3 persons have voted this message useful



aokoye
Diglot
Senior Member
United StatesRegistered users can see my Skype Name
Joined 5328 days ago

235 posts - 453 votes 
Speaks: English*, German
Studies: Dutch, Norwegian, Japanese

 
 Message 6 of 22
19 April 2012 at 4:51pm | IP Logged 
I tend to learn very well from classes (that meet at least three times a week) assuming
the teacher is good. I also do a lot of my own work outside of class (which is expected
in a college level class) whether it be finding listening resources, more grammar
exercises, or a language tandem partner.

If, for whatever reason, I can't take a class, which is what's going on with my
Japanese studies right now, I learn well from good, generally college level,
textbooks. Said textbooks also have to have a workbook and preferably a vocabulary list
(that may or may not be translated). I also try to find a good grammar book whether or
not I'm in a class.

I generally learn grammar and vocabulary at the same time as that's what works best for
me. I also try to do as much reading as early as possible. Unlike some people, it
doesn't need to be from "authentic materials", I just need to be reading the vocabulary
in context as that tends to really help cement the vocabulary words into my brain.
1 person has voted this message useful



geoffw
Triglot
Senior Member
United States
Joined 4475 days ago

1134 posts - 1865 votes 
Speaks: English*, German, Yiddish
Studies: Modern Hebrew, French, Dutch, Italian, Russian

 
 Message 7 of 22
19 April 2012 at 5:00pm | IP Logged 
aokoye wrote:
Unlike some people, it
doesn't need to be from "authentic materials", I just need to be reading the vocabulary
in context as that tends to really help cement the vocabulary words into my brain.
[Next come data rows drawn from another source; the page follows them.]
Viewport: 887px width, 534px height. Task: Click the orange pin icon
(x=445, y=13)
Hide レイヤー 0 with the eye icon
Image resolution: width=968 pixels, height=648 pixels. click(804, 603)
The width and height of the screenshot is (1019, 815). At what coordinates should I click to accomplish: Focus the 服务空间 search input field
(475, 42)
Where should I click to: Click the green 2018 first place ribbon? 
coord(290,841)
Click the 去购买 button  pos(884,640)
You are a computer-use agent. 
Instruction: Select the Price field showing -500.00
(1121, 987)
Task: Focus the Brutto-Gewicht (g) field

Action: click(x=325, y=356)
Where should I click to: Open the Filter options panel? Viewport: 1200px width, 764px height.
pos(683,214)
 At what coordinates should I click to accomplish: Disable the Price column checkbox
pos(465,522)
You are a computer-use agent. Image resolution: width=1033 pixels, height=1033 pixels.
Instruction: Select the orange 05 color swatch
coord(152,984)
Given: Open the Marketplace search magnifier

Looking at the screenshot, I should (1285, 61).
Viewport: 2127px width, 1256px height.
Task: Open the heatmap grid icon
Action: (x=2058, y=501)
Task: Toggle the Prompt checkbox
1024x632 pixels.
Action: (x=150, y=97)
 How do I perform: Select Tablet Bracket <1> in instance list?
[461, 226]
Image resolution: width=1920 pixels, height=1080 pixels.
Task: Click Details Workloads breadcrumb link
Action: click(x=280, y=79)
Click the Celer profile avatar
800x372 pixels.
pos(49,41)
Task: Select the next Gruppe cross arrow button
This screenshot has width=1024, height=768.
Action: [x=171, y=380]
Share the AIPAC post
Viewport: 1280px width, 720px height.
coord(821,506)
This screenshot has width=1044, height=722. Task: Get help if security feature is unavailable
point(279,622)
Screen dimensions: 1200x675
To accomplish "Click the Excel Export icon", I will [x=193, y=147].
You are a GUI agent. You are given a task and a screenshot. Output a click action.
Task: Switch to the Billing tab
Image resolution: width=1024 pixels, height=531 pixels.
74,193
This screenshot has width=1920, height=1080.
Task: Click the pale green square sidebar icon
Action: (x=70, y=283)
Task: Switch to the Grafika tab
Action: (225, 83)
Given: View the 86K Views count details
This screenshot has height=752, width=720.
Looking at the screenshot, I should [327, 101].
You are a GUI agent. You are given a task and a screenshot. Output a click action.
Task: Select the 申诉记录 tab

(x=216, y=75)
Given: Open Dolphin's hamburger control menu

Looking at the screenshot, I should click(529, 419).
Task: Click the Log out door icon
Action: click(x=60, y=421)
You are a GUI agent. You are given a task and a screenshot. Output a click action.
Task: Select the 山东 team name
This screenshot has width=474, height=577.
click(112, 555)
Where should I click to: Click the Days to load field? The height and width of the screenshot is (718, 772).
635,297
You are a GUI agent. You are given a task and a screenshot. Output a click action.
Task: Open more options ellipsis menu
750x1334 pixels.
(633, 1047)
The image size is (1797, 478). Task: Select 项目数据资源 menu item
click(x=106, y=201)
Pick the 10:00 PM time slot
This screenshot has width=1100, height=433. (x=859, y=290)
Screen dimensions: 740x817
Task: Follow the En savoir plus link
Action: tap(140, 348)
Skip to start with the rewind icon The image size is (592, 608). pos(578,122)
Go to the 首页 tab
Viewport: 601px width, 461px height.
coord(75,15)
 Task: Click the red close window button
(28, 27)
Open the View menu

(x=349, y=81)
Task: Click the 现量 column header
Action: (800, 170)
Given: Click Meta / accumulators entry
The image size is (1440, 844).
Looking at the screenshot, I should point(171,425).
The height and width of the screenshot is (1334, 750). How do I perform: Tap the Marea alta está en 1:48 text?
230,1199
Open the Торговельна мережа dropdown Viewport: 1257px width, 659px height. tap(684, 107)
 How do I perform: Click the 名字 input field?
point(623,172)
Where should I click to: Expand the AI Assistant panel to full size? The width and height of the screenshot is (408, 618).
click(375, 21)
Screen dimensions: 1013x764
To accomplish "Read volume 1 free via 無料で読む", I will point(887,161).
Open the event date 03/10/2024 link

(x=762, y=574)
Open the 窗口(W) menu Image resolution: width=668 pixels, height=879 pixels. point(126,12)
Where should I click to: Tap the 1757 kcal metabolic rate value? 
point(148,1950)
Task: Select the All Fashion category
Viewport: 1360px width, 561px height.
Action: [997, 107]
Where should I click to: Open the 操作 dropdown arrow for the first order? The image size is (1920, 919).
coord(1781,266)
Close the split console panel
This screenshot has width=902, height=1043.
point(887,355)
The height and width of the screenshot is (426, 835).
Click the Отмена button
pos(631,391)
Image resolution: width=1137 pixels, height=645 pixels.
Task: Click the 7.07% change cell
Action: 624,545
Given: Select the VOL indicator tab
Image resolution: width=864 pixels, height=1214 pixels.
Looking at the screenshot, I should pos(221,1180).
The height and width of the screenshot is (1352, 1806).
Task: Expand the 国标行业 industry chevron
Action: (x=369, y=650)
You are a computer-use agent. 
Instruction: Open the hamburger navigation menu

Agreed. Having "authentic" materials can do wonders for motivation, but once you're motivated, the context is what allows the brain to do its magic. Accordingly, a witty Assimil lesson may seem "inauthentic," but be just interesting enough to keep you motivated. A series of sentences like "The pen is on the table" may provide context, but are so dreadfully boring that people such as myself simply cannot plod along with them for months on end, or even hours.
1 person has voted this message useful



druckfehler
Triglot
Senior Member
Germany
Joined 4655 days ago

1181 posts - 1912 votes 
Speaks: German*, EnglishC2, Korean
Studies: Persian

 
 Message 8 of 22
19 April 2012 at 5:12pm | IP Logged 
I'm also more of an immersion type of learner, although I think good language instruction is irreplaceable (whether that be a book or a teacher). While I like to pick up words, phrases and even structures by extensive reading and listening I think to really become proficient most, if not all, people need focused (grammatical) instruction on the side.

Especially in a language like German or Korean with some complex grammar learning without focusing on forms easily leads to fossilized mistakes. I know that research in second language acquisition of German suggests this and I've seen it play out in reality, too. Refugees in Germany are a group that relies heavily on immersion, mostly because structured language courses they have access to are scarce. While they often achieve impressive results regarding their ability to communicate, many have problems with grammar.

If I look back to my English study I know that I wouldn't have come far without immersion, but I did a lot of formal study, too, and I think that had an immense influence on my skills. My Korean study suggests the same. The past half year I've focused solely on immersion (by movies, conversation partners, books) and it's not always possible to pick up some of the subtleties of grammar this way.

So I think that immersion is vital (after all, this is what language is all about) and study without immersion is a bit like a lifeless skeleton. But immersion only may lead to a wobbly mess of language (going with that image, I know, it's a bit gross), instead of a fully functional, well-developed skill with flesh and bones.

emk wrote:
I like to marinate in the language for as long as possible before doing anything that resembles work.

Nice description :D I do the same, though not with language courses. I've found that it is far less painful to first get a feel for the language by extensive listening. It speeds up the initial learning and keeps pronunciation troubles at bay.